In my last tutorial, I showed you how easy it is to finish a pillow with a zipper, today I hope you will see that piping isn’t so scary either and, by making your own your design, possibilities are endless.
I will show you how to create piping by covering cording with fabric and then I’ll show you how to include it in your pillow construction. This tutorial assumes you already know basic pillow construction techniques.
Here we go!
You will need:
- Fabric- To determine how much, measure around all four sides of your completed pillow top and add four inches. This will be the length of your strips. For 1/2 inch cording, cut the strips 2 inches wide. The formula I’ve read says double the width of your cording + double your seam allowances to determine the width to cut your strips. My cording is 1/2 inch, seam allowance also 1/2 inch. So, (1/2 x 2) + (1/2 x 2) = 2 inches.
- Scissors or rotary cutter and self healing mat
- Thread to match piping fabric
- Cording, also called welt cording. Can be cotton or synthetic and is sold by the yard at fabric stores. Comes in various widths.

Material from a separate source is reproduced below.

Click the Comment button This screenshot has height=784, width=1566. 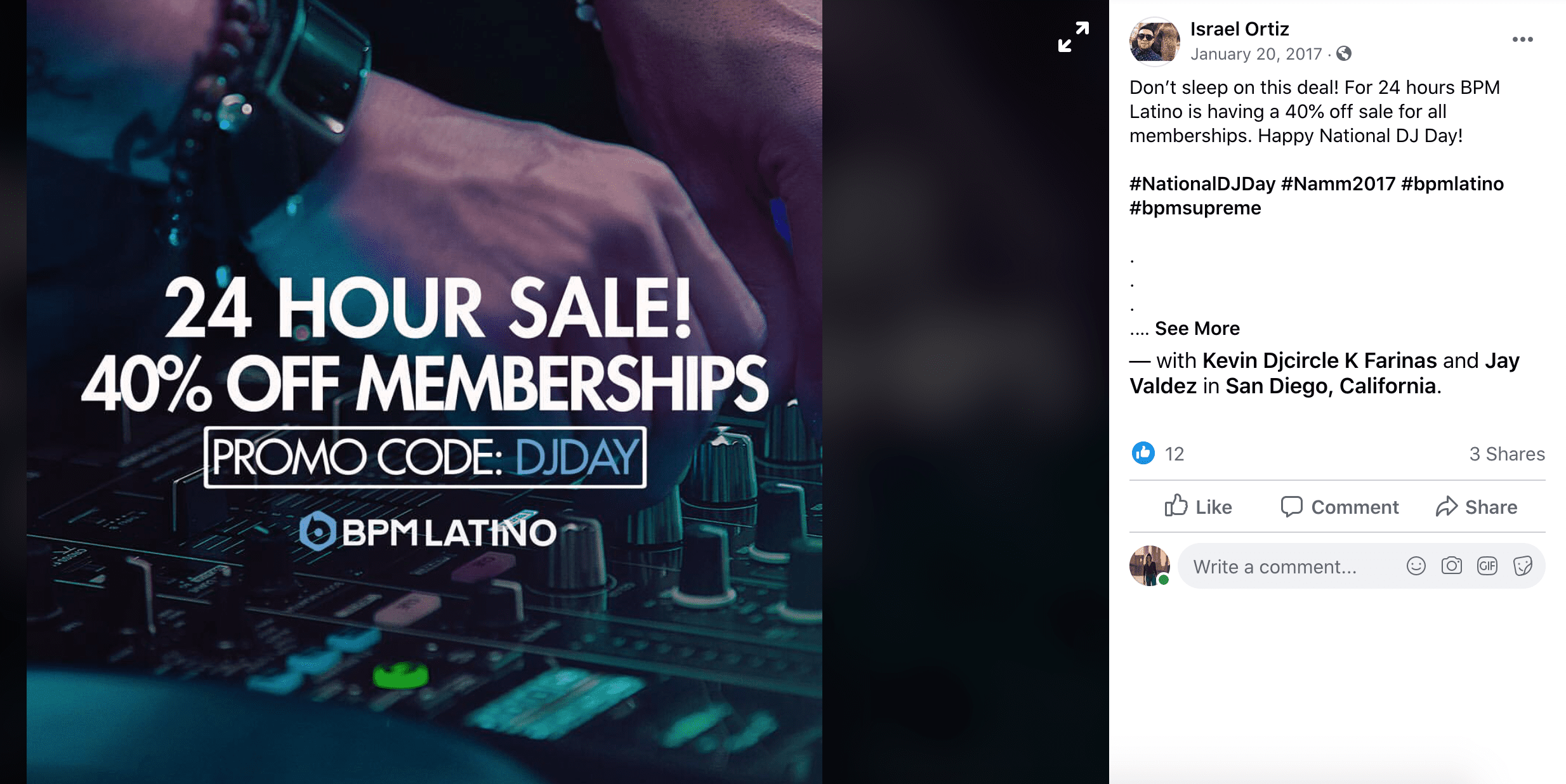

Today I am using 1/2 inch synthetic cording.
- Sewing machine with zipper foot or cording foot attachment.
So you’ve measured your pillow top and know how much fabric your will need. Now you have to decide weather to cut your strips on the bias or straight.

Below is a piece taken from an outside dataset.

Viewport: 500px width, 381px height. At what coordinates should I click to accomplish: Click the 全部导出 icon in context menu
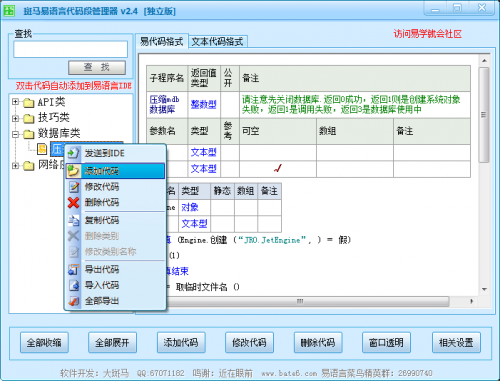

Fabric cut on the bias (diagonal to the straight weave of the fabric) has stretch or give to it, allowing it to lay smoothly when sewn around curves or corners.
When you cut striped fabric on the bias, it gives you a neat candy cane stripe.
You can go here for instructions on how to cut a continuous bias strip.
I used straight cut strips in this tutorial to demonstrate how straight fabric behaves around curves.
You will likely need more than one strip to make up the length you need to go around you pillow. Once you have all the strips cut, sew them together, but not end to end.
Lay your strips perpendicular to each other and sew along a 45 degree angle, as shown in purple above. These diagonal seams will be less bulky for sewing and will be less detectable to the eye in your completed project.
Trim the seam to 1/4″ and press open.
On one short end, turn under and press about an inch. Fold the coding inside the fabric, the end of the cording about an inch away from the folded end. Continue to fold the fabric around the cording, placing pins every couple of inches. You don’t have to go crazy with pins, but having the cording secured in the fabric will make the sewing part go much faster.
Begin stitching a couple inches from the folded end. With the zipper foot attached, cozy right up next to the cording and stitch away.
Before you know it, you’ll have your lovely piping!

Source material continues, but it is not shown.